My Seat at the Table with America’s CIO

Dr. Yoram Solomon of Interphase Corporation met with IT leaders, including U.S. CIO Steve VanRoekel at the White House. He shares thoughts with CI

On December 18th, along with a group of some 50 other civic and business leaders from around the country, I was invited to a White House Business Council briefing in Washington, D.C. 

One of the speakers was the ultimate IT manager: Steve VanRoekel, the U.S. Chief Information Officer.  He runs the world’s largest IT department: the U.S. Government’s which has an $82 billion annual budget (after the sequester cuts).

While discussing the priorities of the government around information technology and procurement, VanRoekel, a former Microsoft assistant to Bill Gates, made an off-hand comment that when he buys a house his top criterion is the broadband bandwidth that is available for that house.

This comment took me back to the early days of broadband Internet and public Wi-Fi infrastructure deployment (when I was the general manager of the DSL business unit at PCTEL and a board member of the Wi-Fi Alliance, representing Texas Instruments). Almost all companies that invested heavily in DSL infrastructure deployment (such as COVAD, NorthPoint, Rhythms, Flashcom) and companies that invested in public Wi-Fi access (such as MobileStar) launched with dramatic fanfare, but ended up failing, getting acquired, or otherwise writing off billions of dollars investments. 

Related: 9 Must-Know Traits about Your Clients’ CIOs

However, that investment was not lost. The infrastructure put in place is still used today. MobileStar’s Wi-Fi deployment is what provides AT&T’s Wi-Fi access at Starbucks locations, for one. 

I would claim that the competitiveness of a nation in the Internet age depends heavily on the bandwidth available at that nation. We are moving into an era of the “Internet of things” where devices across the world are connected through an IP link, in applications where low latency is important. 

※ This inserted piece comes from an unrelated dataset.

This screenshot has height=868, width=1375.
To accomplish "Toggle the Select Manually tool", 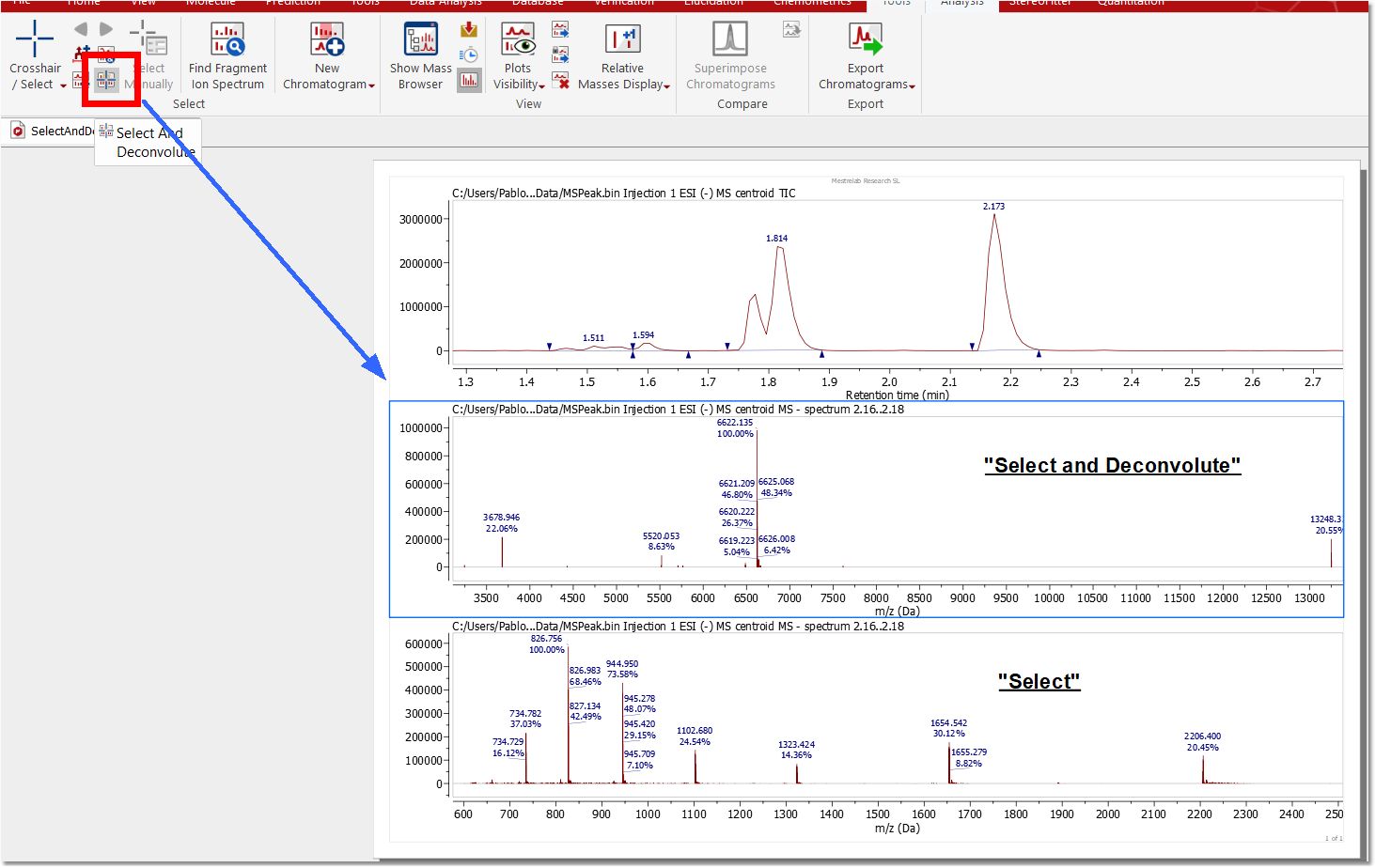I will (x=149, y=39).
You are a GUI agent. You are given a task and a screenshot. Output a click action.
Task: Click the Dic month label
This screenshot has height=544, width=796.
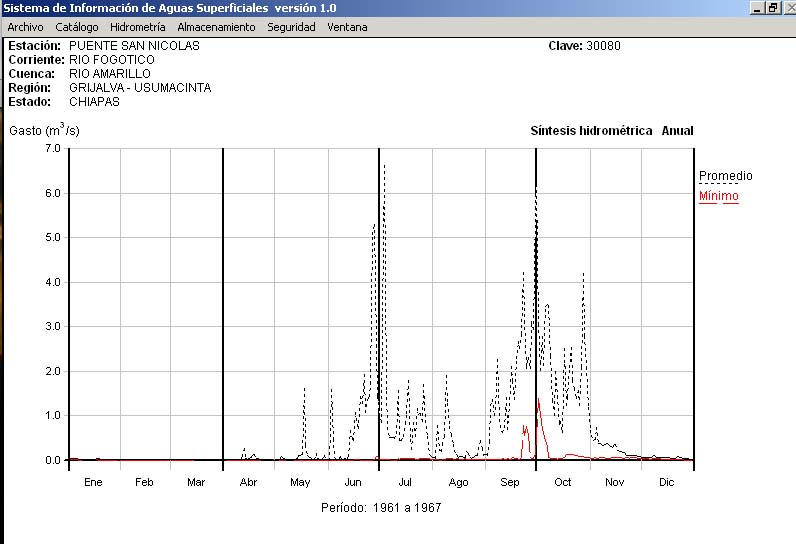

The overwhelming majority of internet traffic continues to shift towards video, with high bandwidth demand, according a Cisco white paper. Between YouTube, Netflix, Hulu, Skype, Ustream and many other video services, the demand for high bandwidth for video applications is clear. 

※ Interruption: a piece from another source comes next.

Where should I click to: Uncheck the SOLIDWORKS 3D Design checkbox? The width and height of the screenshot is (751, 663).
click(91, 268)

More and more business is done online, and in “the cloud.” The ability to have virtual presence and conduct business thousands of miles from where your physical presence, and to upload, download, or otherwise access large amounts of data quickly depends on, you know it, bandwidth.

white house meeting
Steven VanRoekel (center left), U.S. Chief Information Officer, and Sam Brown (right), Director of the White House Business Council.

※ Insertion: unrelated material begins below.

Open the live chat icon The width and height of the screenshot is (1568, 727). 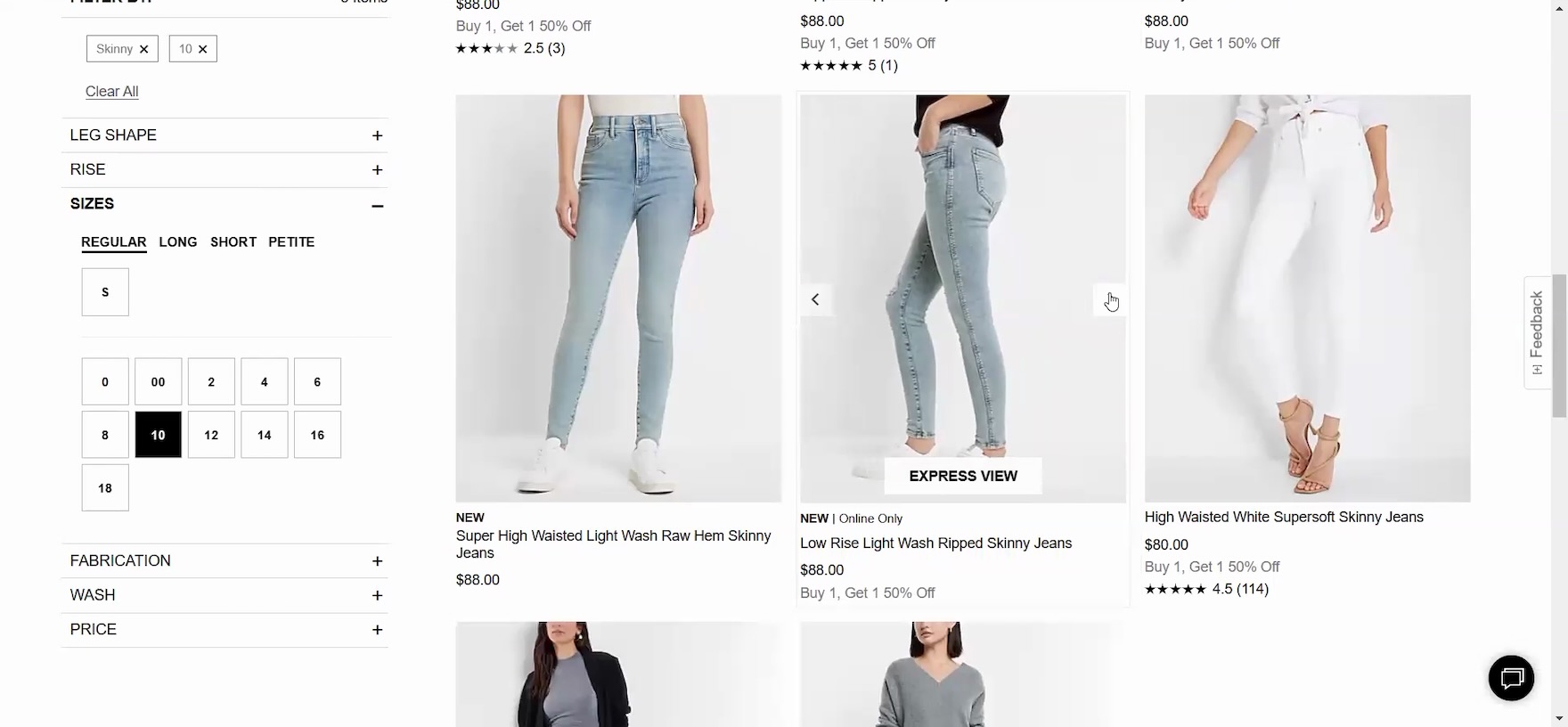(x=1511, y=679)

According to Akamai’s latest “State of the Internet” report the U.S. average downstream data rate is 7.4mbps.  As impressive as this rate is, the U.S. ranks eighth in the world, following South Korea (14mbps), Japan, Hong Kong, Latvia, Switzerland, the Netherlands, and the Czech Republic. 

Service providers (such as AT&T, Verizon, and others) are likely to roll out high-speed infrastructure in a slow rate, given the massive write-offs of DSL infrastructure in the late 1990s they witnessed.  I encourage the U.S. government to be the one funding, subsidizing, or otherwise incentivizing such deployment as a national priority. 

Higher average bandwidth rates would lead to stronger competitiveness. We need to plan for 100mbps average bandwidth by 2020, and 1gbps by 2030.  If we continue the 2012 28 percentage annual growth rate, we could already achieve 42mbps by 2020. 

We need to aim higher and pull away from the eighth place to claim our leadership.  The private sector will not do it.  Their pure financial ROI would not justify such an investment in infrastructure.  The pain of the DSL and public Wi-Fi is still too vivid. 

But the US government’s $82 billion IT department could, because the return on the investment is U.S. competitiveness. 

Oh, and I’m sure that Mr. VanRoekel does not have the final say on what house to buy.